Royal Bank of Canada, one of the country’s major lenders, is predicting to see a decline in its mortgage sales over the second half of the year, as stricter lending rules start to make their present felt, according to Reuters.

RBC’s Retail Banking Head Neil McLaughlin confirmed that the bank’s mortgage sales were performing well due to “completion of sales agreed.” These sales were the outcome of borrowers’ rushed loans, which were initiated before the introduction of the new regulations.

In a separate interview, Chief Financial Officer Rod Bolger said that RBA had successfully hit its target of mid-single digit mortgage sales growth for the year.

“Through three quarters we’re north of 6%. If it continues to lag down, we’ll still be above 5% for the full year,” he explained.

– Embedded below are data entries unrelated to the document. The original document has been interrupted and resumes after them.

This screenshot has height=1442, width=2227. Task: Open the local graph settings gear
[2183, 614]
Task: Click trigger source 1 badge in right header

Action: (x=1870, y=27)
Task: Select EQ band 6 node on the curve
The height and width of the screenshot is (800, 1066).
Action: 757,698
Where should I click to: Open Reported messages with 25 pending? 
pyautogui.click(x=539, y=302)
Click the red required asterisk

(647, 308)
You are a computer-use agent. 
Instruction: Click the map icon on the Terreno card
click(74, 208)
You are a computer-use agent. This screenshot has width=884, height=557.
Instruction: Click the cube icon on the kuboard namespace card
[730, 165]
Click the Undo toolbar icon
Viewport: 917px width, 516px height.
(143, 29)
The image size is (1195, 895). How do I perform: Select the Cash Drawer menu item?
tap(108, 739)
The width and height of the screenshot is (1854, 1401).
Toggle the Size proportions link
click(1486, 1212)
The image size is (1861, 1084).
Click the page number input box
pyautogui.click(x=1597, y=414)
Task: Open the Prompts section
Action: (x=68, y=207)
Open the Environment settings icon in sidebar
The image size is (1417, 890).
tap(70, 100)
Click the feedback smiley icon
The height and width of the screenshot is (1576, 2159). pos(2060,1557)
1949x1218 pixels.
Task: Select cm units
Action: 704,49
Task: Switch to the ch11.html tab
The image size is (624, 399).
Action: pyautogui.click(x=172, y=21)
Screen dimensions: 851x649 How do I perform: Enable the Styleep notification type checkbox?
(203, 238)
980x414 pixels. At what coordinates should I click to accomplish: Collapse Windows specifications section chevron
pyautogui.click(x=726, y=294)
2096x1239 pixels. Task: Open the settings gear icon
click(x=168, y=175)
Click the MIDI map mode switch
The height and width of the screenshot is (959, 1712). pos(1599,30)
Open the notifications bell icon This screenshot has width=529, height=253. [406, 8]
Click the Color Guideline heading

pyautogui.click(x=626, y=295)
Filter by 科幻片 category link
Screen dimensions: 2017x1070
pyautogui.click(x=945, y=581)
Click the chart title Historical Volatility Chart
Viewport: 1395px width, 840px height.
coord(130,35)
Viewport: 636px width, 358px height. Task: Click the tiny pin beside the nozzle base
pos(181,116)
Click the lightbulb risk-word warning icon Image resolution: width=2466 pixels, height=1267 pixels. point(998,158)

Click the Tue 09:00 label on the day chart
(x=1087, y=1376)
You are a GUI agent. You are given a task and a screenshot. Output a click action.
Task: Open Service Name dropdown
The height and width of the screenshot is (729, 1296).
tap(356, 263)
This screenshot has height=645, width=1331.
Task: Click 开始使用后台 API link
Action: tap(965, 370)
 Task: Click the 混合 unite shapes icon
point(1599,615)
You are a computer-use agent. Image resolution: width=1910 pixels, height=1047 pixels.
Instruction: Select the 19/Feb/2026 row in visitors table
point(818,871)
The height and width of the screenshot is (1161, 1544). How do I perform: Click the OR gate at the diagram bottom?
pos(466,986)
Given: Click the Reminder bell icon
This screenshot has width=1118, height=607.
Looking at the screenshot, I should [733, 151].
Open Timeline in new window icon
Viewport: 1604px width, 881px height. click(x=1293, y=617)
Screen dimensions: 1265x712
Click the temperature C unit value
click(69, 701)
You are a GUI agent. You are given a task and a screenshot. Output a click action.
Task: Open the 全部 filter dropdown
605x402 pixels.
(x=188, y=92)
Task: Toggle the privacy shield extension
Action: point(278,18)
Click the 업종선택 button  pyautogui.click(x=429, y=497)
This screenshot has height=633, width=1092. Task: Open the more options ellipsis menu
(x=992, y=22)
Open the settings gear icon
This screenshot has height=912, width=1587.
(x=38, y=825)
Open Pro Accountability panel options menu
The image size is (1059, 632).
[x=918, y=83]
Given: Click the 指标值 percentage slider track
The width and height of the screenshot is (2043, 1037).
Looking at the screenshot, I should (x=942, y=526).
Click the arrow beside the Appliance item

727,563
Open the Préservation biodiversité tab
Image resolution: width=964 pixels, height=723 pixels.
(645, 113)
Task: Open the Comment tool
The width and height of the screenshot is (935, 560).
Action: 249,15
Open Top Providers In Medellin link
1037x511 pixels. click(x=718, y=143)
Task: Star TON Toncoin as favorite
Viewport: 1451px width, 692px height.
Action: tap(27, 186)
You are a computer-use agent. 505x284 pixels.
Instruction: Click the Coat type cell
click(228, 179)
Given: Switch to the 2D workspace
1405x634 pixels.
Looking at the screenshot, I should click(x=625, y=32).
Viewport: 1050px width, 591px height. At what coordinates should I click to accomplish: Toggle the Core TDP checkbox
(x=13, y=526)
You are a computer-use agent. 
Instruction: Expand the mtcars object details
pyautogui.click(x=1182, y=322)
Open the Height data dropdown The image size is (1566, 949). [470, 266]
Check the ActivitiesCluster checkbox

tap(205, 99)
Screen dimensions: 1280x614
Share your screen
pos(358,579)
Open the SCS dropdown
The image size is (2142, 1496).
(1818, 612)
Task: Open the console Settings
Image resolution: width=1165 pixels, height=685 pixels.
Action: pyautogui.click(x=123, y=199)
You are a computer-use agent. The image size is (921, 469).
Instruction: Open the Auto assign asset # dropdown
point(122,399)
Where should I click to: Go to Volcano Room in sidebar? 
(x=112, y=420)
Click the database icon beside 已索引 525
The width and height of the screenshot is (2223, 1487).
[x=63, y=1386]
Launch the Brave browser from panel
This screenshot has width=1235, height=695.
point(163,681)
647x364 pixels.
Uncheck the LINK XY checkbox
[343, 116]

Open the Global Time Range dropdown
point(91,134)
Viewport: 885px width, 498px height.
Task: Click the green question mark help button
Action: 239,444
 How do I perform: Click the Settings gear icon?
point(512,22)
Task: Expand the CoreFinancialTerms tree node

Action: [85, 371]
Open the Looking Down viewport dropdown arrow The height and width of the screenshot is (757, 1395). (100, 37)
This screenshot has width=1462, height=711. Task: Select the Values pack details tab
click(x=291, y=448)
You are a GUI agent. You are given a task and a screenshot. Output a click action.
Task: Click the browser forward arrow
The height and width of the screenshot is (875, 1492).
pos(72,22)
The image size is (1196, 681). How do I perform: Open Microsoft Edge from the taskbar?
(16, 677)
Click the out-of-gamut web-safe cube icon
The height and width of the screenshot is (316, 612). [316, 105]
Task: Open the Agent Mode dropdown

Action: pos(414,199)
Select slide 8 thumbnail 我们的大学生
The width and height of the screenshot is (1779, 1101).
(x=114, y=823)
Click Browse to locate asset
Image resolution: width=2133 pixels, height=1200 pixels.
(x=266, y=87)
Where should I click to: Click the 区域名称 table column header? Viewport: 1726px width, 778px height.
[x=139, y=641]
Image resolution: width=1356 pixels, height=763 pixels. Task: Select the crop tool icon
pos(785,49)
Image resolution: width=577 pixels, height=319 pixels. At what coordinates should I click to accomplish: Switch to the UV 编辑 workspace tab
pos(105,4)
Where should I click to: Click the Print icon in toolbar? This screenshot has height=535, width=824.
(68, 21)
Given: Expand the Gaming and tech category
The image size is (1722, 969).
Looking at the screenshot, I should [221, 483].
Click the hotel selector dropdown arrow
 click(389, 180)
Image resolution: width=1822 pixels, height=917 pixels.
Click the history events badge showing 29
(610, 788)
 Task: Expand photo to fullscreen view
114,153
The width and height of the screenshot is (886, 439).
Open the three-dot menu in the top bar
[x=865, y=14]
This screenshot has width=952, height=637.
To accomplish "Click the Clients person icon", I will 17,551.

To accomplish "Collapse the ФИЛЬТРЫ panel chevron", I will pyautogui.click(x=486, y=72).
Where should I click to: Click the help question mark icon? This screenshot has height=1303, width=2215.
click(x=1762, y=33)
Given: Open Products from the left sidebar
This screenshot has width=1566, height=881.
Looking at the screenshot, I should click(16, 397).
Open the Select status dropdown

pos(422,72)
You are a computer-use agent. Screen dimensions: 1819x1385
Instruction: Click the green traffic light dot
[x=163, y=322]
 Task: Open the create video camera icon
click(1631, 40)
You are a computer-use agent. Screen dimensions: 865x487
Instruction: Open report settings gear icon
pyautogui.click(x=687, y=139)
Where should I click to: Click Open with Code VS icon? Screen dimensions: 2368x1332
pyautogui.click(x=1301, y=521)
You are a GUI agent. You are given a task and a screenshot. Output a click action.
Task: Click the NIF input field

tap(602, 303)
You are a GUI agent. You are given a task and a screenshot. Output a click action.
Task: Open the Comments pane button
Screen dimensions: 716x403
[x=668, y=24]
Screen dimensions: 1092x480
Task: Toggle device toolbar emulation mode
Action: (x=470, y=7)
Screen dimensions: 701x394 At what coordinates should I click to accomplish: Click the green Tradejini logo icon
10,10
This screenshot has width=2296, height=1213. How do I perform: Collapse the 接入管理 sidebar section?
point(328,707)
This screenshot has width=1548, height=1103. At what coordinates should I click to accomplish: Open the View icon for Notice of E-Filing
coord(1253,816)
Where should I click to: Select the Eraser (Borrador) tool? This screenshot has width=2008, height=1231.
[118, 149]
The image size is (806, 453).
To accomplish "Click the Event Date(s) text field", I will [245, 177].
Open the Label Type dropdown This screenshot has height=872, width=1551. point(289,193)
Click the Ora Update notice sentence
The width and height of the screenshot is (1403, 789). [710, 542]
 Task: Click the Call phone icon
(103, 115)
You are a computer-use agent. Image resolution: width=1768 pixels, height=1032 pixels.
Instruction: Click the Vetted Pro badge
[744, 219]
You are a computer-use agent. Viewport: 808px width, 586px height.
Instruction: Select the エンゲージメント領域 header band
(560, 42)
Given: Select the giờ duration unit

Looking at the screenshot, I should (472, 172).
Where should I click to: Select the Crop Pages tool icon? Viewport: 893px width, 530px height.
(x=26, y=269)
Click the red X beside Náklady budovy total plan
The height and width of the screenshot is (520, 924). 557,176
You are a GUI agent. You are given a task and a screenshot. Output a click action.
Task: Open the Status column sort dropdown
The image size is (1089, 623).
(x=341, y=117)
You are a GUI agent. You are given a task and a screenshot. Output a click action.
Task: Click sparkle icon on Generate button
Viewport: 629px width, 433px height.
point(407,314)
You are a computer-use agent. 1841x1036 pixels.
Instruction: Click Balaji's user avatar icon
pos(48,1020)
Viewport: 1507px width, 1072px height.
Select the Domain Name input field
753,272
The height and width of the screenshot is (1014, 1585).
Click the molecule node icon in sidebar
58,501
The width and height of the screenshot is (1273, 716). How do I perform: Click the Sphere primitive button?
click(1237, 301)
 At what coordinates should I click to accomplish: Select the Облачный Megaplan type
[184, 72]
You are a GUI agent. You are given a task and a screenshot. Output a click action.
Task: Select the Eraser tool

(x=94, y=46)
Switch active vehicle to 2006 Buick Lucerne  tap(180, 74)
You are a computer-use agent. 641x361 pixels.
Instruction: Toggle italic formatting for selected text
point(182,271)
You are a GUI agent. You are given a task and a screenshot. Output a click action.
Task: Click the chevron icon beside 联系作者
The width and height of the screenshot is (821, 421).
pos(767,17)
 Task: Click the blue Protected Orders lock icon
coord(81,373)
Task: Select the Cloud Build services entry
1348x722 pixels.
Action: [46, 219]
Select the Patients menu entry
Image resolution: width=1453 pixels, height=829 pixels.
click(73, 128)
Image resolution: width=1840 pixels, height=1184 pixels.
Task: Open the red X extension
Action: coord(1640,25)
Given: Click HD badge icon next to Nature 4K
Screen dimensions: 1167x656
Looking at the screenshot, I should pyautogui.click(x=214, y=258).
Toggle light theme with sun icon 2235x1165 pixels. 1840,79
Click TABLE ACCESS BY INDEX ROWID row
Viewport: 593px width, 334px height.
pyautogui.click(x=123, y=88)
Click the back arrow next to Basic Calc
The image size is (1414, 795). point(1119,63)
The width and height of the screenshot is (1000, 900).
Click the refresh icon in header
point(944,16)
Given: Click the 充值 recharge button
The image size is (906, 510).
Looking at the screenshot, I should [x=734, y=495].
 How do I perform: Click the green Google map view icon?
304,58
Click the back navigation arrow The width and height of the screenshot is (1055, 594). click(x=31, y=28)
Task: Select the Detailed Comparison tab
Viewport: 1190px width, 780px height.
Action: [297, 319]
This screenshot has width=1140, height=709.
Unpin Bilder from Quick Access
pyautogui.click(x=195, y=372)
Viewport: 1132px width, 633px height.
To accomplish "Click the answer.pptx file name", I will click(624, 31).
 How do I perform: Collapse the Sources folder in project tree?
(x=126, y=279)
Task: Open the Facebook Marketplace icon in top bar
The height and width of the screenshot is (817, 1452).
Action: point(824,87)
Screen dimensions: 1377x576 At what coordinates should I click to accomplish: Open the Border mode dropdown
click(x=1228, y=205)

Bolger also highlighted that bank was also able to take advantage of the increased renewal rate, some of this due to sales transacted through an online app RBA created to streamline the renewal process for existing customers.

The new mortgage lending rules are part of proposed changes to Canadian mortgage and housing rules so as to regulate housing markets in the cities of Toronto and Vancouver.

“I think it’s been healthy,” Bolger said.

RBC recently disclosed that its earnings per share increased by 14% to C$2.10 in the quarter ended July 31. Its net income also trended higher, up by 11% from 2017 to 3.1 billion.